Over the next few months, the base case is continued valuation stress and occasional volatility rather than a precise crash call. If prices correct enough to materially widen the gap versus intrinsic value, he would expect selective buying to outperform passive waiting.
Structurally, the video argues that U.S. equities remain a compounding engine punctuated by periodic valuation resets. The durable edge is not prediction but having cash, conviction, and a valuation framework ready when sentiment turns.
Every major stock market crash in history has created the best buying opportunity, but only for investors who are emotionally and strategically prepared.
The speaker argues that every past crash looked like an opportunity in hindsight and all crashes share the same pattern of prices disconnecting from fundamentals.
Waiting for a crash while sitting on the sidelines in cash is one of the worst mistakes an investor can make because markets go up far more often than they go down.

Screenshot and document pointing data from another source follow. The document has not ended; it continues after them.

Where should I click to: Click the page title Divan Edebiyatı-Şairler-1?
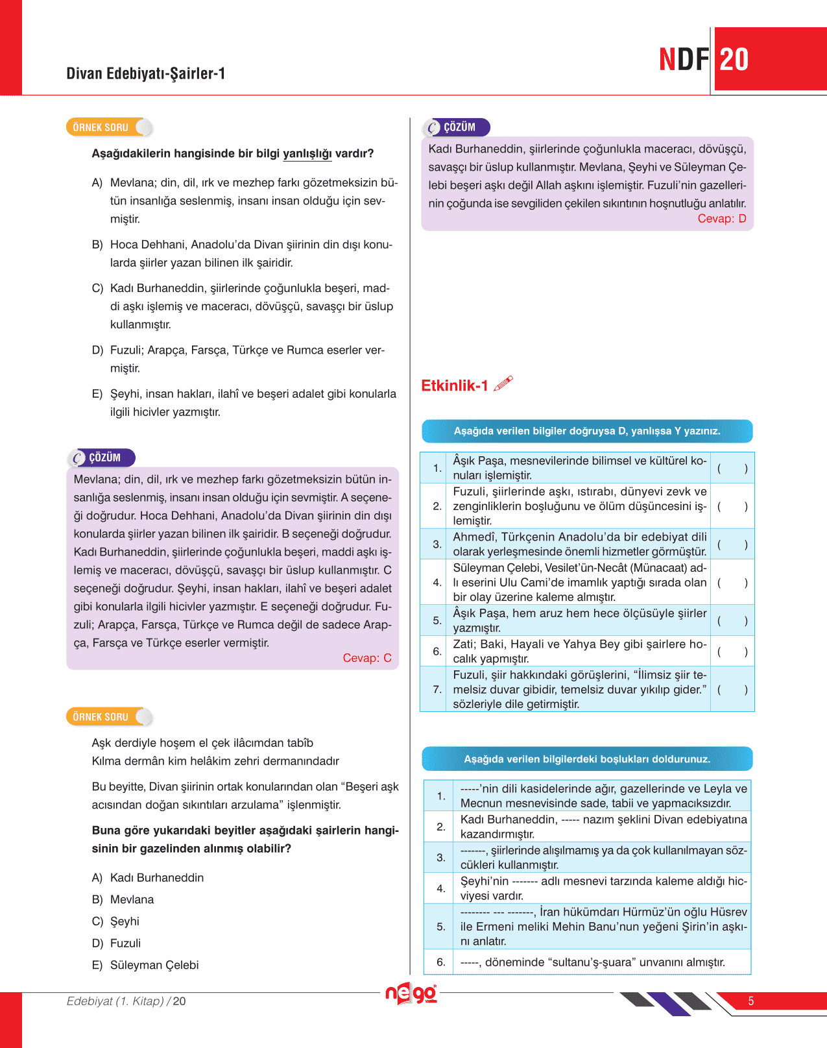(x=145, y=73)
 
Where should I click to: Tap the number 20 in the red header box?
(x=734, y=60)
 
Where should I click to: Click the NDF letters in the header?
(x=684, y=60)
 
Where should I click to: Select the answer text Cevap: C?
(x=366, y=658)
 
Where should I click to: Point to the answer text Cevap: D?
(x=721, y=219)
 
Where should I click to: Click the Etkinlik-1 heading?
(x=455, y=386)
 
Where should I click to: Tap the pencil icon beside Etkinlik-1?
(x=503, y=384)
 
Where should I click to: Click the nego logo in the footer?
(x=411, y=993)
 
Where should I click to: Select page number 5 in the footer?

The speaker explains that missing the best days in the market severely damages returns, citing a JP Morgan study showing 10.5% annual returns drop to 6.2% if you miss the 10 best days.
The Schiller PE ratio is at 40.5, the second-highest level in history, indicating the US stock market is extremely overvalued.
The speaker presents the Schiller PE data, compares it to historical peaks in 1929 and 1999, and argues this signals elevated crash risk.